CHAPTER SEVENTY-FOUR

I parked under the big gum tree at Dirk’s place. The house looked very quiet.

‘Maybe I shouldn’t have come here now,’ I said to the rusks. ‘But I’ve got to find Jessie.’ I opened the bakkie door. ‘I won’t be long.’

The sun had turned the clouds to steam and they were evaporating into the big blue sky. The ground was still cool and damp from the rain. I went around to the stoep and knocked on the front door. While I waited for no one to come, I wiped the mud off my feet on the doormat.

I tried the door; it was unlocked, and I went in.

‘Dirk?’ I called.

I knew he was at work, but it just seemed polite. The silence was like a heavy thing in that house, sitting quietly, waiting to jump. There was a pile of unwashed dishes at the kitchen sink.

I went straight for what I had come for. The recipe books. Martine’s shopping list with ingredients for my recipe had made me think: I’d remembered the books I had seen on her pantry shelf. A recipe book is just the private place I would keep something important.
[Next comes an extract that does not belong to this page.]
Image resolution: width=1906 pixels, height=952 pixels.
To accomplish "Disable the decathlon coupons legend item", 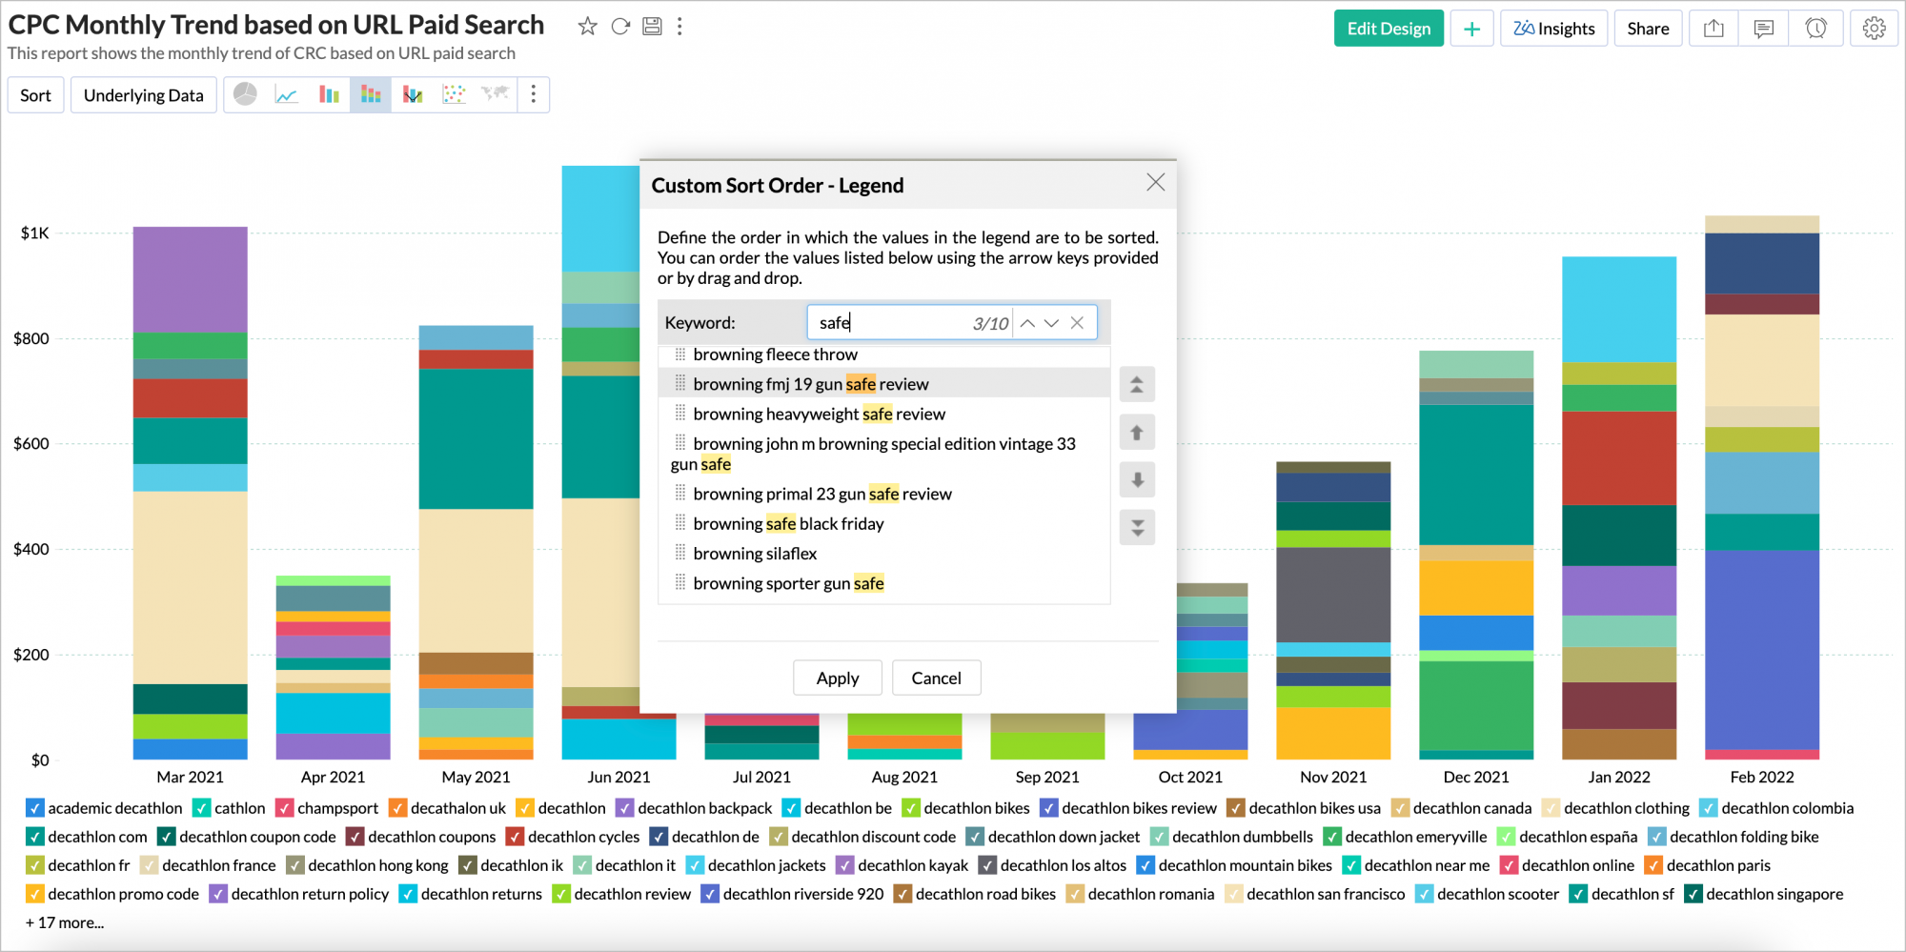I will tap(355, 836).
I put her four recipe books on the kitchen table, and opened them one at a time, carefully shaking them out. The first one, Cook with Ina Paarman, had a loose page with a handwritten recipe for butternut cheesecake in it. The second and third books, Karoo Kitchen and A Celebration of South African Food, were empty. The fourth and biggest book was Cook and Enjoy. I shook it and a page fluttered out: my reply to her in the Gazette, with the lamb curry recipe. It was there in her recipe book, just like I kept her letter to me in my Afrikaans version of the same book: Kook en Geniet. It was a spooky feeling. Like our recipe books could talk to each other after she was dead.

And then I found them, in the middle of Cook and Enjoy. Two pages: one full of figures; another with Martine’s tidy handwriting. I sat down with the papers in front of me. A fly buzzed against a window. There was the sound of a car, and I thought for a moment Dirk might be coming home. I stood up to put the books away, but the car sound did not get any closer. It must be going somewhere else.
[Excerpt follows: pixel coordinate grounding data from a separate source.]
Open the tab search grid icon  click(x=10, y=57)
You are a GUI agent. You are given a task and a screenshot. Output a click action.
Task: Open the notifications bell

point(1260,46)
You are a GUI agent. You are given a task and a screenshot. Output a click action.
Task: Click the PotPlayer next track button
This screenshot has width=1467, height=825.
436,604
I sat down again. I recognised the one page. It was like the bookkeeping pages I’d seen at the Spar. It had a heading – Regional Pensions – and lists of numbers and codes that were hard to make sense of. So I read the other page first.

Dear Mr van Wyk, she’d written.

The pension records you have been passing on to me for the last three years are a lie.
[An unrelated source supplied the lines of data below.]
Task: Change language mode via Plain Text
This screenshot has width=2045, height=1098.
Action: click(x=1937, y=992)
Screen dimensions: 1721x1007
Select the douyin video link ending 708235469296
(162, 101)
She’d crossed out a lie and had written incorrect.

I found one correct report in your desk, which alerted me to what you have been doing.

Then there were a few columns of numbers, then her writing again: According to my calculations you have stolen at least R900,000.

There were more corrections. This must have been her draft letter and she would have given him her final version. She wrote:

I will not report you. But I would like 33% of the money you have stolen. R40,000 now and R260,000 by the end of the month.

You are to stop skimming from the funds within the next three months. The current level of loss would at present be covered by Old Mutual, who underwrites the pension plan. However, if you continue to do this, Spar will not be able to make the pension payouts that are due in the years to come, and the workers will suffer.

I will destroy my evidence of your crime only when you have paid me in full.

I read it through twice. Her ‘evidence’ must be that bookkeeping page about regional pensions. It was strange that she was taking part in the stealing but at the same time trying to make sure that the workers would not suffer. Maybe even amongst thieves there are different types of wrongdoing.

But it wasn’t the time to be chasing morals around in my head. These papers showed that Van Wyk had a big motive to kill Martine. He would probably also know about her love of pomegranate juice, and could have brought it to her, along with some other shopping from the Spar.

I thought I heard a sound. But I told myself I was just jumpy. I should not have come here on my own. I heard the sound again – something crunching? I got up to go and use the phone in the study. My heart was beating a bit too fast. I picked up the phone. It was dead.

I went back to the kitchen and put the books on the pantry shelf. I picked up the two pieces of paper to take away with me. But before I could get to the front door, it opened.

Cornelius van Wyk stood there. His side-swept hair was in a mess, so his big bald patch gleamed like a china bowl. In his hand he was holding a gun. Aimed right at me.